Enfants des années 70/80, ses créatures ont bercé notre
imaginaire. Je ne sais pour autant pas si nous pouvons le citer comme
influence. Tu évoquais H.P. Lovecraft tout à l’heure et je sais
par contre que Chadwick avait ce type de visions en travaillant sur
notre visuel.
Musicalement
on retrouve ce que la pochette nous promet, un heavy teinté
de thrash à l’ancienne, épique et proche des anciens comme
Manilla Road, Pagan Altar ou King Diamond. Ce sont des modèles pour
vous, ces formations ?
King
Diamond, assurément en ce qui concerne YGC. Ce n’est pas une mince
affaire de synthétiser nos influences tant elles sont diverses et
très différentes suivant les quatre membres. L’éventail va du classic rock au black metal et c’est un peu ce qu’on essaie
d’instiller dans notre musique. Même si la base est
fondamentalement heavy, on y trouve un peu de doom, de thrash, de dark, de black/death et aussi de musique orientale. PPG (qui a
intégralement réenregistré les parties de basse (à l’exception
de celle de 'Revelation Of The Losts') alors même que l’album
était finalisé) a ramené également beaucoup de sa personnalité,
avec un groove qui apporte vraiment une autre dimension aux morceaux.
C’est
vraiment une plongée dans les années 80 avec notamment Tattoo The
Child’, ‘The Priests Control’ ou ‘Pharaoh’s Curse’. Le
chant aigu typique est là ainsi des parties instrumentales,
totalement dans cet esprit à l’ancienne, et des refrains soignés.
Le but c’est bien de retrouver un certain esprit underground loin
des modes et avec une certaine pureté ?
On
ne se pose pas trop de questions quant aux objectifs de notre musique
mais s’il y a un but, c’est avant tout celui de trouver notre
place dans le paysage metallique et celui de faire une musique dans
laquelle chacun se retrouve et peut exprimer ses préférences
stylistiques, sa personnalité musicale. Il y a effectivement une
plongée dans les années 80 mais on trouve aussi des éléments de
la musique des 70, des 90, voire des années 2000. Nous aimons
retracer certains aspects de l’histoire du heavy metal.
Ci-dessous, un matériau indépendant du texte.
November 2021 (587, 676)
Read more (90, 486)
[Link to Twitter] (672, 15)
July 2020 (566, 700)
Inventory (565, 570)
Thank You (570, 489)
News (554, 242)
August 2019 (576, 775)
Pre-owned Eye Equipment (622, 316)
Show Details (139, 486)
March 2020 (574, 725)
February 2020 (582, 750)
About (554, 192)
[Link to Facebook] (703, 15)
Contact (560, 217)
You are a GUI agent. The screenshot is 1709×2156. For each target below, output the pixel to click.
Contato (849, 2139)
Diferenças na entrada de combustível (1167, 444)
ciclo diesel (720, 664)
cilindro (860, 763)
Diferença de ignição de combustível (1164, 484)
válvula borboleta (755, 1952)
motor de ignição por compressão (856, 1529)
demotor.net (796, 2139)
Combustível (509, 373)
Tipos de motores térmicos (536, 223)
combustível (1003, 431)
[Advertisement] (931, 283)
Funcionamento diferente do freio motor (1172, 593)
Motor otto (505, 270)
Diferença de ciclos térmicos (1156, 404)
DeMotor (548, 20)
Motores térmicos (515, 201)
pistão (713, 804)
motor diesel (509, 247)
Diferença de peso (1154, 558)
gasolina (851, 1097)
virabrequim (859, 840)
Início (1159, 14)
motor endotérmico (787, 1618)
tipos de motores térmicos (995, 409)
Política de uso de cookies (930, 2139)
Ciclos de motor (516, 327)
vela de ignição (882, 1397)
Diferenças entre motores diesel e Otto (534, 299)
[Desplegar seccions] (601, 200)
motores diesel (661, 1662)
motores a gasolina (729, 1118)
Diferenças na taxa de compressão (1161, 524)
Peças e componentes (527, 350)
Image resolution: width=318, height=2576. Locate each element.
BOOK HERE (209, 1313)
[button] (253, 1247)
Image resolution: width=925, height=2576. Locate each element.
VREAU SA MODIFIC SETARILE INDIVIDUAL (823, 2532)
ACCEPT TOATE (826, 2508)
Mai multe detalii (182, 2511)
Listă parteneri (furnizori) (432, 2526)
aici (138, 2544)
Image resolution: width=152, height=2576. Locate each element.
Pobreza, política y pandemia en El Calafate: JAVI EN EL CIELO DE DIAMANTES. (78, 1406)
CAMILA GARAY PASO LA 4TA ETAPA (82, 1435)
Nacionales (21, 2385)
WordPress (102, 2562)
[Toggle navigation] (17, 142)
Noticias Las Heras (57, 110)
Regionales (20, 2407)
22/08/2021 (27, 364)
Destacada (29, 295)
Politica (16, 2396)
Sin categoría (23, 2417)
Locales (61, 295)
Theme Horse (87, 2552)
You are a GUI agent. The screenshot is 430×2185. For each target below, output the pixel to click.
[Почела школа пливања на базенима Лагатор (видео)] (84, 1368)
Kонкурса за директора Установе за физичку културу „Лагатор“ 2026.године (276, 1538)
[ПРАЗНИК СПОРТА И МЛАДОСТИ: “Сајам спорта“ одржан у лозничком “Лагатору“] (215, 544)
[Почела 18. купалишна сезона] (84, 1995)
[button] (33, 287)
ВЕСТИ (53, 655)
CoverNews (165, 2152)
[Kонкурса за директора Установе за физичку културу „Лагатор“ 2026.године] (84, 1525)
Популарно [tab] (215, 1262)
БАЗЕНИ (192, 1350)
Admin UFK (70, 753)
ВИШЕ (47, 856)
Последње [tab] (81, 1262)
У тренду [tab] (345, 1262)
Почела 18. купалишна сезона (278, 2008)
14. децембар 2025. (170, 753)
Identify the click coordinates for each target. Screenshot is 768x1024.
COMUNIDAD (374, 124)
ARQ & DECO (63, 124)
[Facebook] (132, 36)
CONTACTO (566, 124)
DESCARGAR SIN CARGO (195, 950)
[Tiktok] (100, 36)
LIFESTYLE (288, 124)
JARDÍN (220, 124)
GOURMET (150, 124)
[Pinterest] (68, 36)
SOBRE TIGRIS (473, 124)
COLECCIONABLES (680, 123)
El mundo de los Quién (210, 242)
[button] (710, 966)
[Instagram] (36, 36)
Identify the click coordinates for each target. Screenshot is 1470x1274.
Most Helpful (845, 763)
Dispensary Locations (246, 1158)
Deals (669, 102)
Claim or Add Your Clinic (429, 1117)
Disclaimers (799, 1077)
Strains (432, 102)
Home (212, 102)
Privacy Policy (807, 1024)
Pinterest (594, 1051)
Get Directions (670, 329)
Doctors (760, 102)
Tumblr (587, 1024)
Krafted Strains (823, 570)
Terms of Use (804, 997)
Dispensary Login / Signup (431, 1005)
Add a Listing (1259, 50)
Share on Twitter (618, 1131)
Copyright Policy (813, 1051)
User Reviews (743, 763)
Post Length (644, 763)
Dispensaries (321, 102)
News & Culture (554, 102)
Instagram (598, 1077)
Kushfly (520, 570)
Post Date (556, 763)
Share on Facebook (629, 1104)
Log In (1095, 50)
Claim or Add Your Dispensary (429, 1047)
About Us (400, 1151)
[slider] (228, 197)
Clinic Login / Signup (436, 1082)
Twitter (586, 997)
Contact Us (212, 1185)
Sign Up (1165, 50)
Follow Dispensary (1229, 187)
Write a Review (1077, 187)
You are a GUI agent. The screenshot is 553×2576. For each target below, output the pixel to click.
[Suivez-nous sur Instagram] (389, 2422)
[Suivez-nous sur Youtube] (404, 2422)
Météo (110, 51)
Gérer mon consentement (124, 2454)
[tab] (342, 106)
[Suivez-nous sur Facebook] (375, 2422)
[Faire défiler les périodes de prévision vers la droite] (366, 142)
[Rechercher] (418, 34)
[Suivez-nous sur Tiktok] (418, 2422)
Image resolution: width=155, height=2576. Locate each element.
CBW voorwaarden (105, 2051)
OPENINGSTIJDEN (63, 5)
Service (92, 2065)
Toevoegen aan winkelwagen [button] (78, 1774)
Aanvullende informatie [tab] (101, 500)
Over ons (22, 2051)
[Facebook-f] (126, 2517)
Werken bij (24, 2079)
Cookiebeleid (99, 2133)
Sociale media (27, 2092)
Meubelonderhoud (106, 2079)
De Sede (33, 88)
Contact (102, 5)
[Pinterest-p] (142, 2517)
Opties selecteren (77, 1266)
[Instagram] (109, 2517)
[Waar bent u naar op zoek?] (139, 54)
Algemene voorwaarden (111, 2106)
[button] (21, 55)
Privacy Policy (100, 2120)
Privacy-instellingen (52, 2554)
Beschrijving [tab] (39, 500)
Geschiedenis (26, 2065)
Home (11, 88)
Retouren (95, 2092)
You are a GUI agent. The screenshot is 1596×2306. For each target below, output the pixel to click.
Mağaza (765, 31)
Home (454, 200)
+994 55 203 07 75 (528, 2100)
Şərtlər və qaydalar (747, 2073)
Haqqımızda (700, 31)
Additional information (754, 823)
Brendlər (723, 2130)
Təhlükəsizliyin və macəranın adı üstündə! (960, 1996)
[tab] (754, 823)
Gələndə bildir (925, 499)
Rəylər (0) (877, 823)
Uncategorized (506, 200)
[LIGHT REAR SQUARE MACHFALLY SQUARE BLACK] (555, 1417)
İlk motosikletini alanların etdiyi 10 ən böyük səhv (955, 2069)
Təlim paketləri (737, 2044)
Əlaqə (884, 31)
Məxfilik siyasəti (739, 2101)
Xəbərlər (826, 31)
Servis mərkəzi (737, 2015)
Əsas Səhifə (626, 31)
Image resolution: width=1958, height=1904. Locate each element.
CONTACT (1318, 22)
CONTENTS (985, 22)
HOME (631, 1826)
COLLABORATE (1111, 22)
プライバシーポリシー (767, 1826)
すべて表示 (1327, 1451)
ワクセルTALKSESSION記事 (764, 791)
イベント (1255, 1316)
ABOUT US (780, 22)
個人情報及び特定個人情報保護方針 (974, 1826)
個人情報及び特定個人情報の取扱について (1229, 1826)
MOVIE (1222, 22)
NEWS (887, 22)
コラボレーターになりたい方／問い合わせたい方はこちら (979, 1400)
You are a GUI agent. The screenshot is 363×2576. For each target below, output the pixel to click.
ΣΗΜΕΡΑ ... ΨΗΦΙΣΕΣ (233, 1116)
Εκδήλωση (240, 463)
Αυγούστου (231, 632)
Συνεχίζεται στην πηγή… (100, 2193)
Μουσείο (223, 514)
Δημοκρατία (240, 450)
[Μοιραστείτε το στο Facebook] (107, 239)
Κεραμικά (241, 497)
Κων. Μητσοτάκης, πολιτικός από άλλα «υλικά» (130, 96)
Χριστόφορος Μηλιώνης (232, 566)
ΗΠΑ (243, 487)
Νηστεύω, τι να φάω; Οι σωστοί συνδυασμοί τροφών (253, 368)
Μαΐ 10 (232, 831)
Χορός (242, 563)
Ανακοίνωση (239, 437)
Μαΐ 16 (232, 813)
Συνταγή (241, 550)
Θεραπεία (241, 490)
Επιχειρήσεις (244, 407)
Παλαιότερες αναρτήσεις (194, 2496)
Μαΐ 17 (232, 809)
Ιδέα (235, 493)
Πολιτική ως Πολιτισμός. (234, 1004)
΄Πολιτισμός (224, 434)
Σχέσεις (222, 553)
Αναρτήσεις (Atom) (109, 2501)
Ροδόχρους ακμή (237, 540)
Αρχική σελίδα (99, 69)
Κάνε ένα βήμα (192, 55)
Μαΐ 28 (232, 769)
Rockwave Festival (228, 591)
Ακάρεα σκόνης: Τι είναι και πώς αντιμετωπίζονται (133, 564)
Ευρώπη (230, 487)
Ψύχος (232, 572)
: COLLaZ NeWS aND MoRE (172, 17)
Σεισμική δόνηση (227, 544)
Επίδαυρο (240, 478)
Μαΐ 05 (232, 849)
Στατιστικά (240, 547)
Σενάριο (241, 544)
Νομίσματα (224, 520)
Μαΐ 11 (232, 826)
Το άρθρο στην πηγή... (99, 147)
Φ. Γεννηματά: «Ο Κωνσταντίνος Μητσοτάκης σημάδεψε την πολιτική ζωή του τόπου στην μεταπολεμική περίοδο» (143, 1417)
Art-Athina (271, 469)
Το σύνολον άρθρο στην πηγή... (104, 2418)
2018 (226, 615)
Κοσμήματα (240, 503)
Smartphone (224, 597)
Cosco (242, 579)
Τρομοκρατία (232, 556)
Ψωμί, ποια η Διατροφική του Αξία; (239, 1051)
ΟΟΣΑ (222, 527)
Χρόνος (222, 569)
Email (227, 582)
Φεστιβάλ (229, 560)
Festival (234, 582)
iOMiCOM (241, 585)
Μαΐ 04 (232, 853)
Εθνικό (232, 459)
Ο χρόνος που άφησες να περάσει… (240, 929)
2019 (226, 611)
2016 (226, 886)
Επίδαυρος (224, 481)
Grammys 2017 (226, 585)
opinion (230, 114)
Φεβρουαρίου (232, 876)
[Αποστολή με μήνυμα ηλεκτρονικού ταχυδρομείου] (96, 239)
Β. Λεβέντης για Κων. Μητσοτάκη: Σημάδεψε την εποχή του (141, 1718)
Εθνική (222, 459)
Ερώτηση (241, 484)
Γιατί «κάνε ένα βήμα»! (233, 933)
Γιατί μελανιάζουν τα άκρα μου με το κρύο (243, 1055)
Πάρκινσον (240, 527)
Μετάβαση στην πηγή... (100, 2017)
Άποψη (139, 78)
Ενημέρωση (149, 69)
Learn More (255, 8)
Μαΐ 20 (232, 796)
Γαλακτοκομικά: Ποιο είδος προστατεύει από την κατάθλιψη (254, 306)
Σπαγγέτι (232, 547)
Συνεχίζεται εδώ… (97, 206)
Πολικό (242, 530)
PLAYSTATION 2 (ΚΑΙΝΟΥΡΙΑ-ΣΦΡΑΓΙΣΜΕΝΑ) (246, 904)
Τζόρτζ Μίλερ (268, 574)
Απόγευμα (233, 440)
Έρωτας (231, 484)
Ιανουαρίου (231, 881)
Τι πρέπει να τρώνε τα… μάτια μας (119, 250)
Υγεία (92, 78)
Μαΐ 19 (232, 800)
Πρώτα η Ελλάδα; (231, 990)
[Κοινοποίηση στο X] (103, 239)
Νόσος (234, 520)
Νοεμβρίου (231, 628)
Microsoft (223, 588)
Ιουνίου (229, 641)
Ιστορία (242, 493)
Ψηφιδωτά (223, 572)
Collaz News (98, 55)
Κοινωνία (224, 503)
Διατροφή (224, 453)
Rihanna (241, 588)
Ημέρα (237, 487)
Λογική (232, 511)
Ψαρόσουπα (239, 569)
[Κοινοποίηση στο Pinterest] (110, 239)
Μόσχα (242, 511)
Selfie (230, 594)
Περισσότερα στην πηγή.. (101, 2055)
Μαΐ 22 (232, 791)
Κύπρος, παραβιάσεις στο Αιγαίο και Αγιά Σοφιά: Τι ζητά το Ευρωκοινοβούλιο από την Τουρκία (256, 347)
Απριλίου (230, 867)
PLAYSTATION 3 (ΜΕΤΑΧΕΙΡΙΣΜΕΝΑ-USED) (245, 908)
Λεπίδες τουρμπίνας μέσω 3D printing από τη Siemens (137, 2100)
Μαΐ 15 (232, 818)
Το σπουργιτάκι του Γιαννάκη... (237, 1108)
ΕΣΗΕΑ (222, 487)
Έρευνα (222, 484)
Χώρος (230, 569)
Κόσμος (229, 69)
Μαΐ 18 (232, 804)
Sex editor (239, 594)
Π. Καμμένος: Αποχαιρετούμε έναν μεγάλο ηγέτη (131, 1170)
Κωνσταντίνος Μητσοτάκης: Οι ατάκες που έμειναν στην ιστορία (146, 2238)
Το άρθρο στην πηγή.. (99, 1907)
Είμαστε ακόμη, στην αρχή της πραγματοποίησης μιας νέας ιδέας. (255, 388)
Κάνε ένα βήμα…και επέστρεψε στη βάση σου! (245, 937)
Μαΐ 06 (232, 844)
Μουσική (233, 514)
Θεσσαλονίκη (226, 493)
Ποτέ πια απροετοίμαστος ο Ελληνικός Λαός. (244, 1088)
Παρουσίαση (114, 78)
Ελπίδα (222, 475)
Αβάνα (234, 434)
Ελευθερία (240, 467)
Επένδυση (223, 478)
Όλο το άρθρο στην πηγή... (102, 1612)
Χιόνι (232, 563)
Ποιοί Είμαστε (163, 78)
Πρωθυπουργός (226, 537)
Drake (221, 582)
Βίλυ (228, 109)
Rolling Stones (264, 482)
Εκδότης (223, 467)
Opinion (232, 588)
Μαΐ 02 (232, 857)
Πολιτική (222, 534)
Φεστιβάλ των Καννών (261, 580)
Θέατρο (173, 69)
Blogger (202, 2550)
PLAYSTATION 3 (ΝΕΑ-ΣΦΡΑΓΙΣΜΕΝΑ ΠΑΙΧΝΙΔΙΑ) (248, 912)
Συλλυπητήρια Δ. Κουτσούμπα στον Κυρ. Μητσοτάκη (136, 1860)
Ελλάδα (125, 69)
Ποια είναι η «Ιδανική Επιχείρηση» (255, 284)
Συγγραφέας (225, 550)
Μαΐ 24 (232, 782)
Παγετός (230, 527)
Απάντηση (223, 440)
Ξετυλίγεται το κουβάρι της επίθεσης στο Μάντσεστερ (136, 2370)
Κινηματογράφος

Et ceci en
toute liberté, loin des modes, c’est certain !
J’ai
même retrouvé dans ‘Until The End’ et ‘Mystery Of Depths’
un côté plus black, le black des origines de Venom et Mercyful
Fate, là aussi ce sont vos racines musicales ? Je trouve que le
résultat est parfait et qu’on est totalement plongé dans cet
esprit rebelle et indépendant, c’est votre but aussi de faire
vivre cet esprit rebelle ?
Les
groupes que tu cites sont peut-être davantage écoutés par YGC. Même
si l’on
partage ce goût pour des musiques sombres, l’esprit le plus black
du groupe, c’est JCR (Batterie). C’est aussi lui qui se charge
des parties de voix extrêmes. C’est un grand fan de black mais
plutôt celui débutant avec Marduk. Ce qui donne cet aspect
“première vague du black”, c’est sans doute l'association de
sa personnalité avec celles des autres membres, peut-être davantage
tournées vers le heavy metal mélodique ou théâtral. Quant à
l’esprit rebelle et indépendant, nous sommes des metalleux…
c’est un pléonasme ;-)
’Inner
Wounds’, avec son chant notamment, m’a fortement rappelé Megadeth,
celui rageur des débuts. C’était l’idée de retrouver le son et
la hargne de Dave Mustaine, c’est un hommage à ce qu’a amené le
groupe au thrash et au heavy metal en général ?
Megadeth
est une influence un peu plus commune aux membres du groupe et YGC
est un grand fan alors quand DGC a ramené ce riff speed, YGC a très
vite eu l’envie de poser ces grommellements caractéristiques
dessus... Alors oui, là il y avait la volonté de faire un bon clin
d'œil à Mustaine. C’est tout de même l’un des grands parrains
du riff !
Enfin
‘The Sand War’ évoque l’évacuation de Dunkerque en 1940, il me
semble. Parler de ce moment fort de l’histoire de notre pays et de
la région Nord, c’était important pour vous ?
C’était
d’autant plus important qu’YGC habite Dunkerque et que le texte
est basé sur les extraits des mémoires de guerre de Pierre
Callipel, le grand-père de DGC et YGC. Il y a donc une portée
émotionnelle importante. Ces extraits sont d’ailleurs lus en
clôture d’album par Rémi Vincent, un comédien de la compagnie de
théâtre dunkerquoise “les Artmateurs”. 'The Sand War (May 1940)' est l’une des rares chansons à sortir du concept des Égarés…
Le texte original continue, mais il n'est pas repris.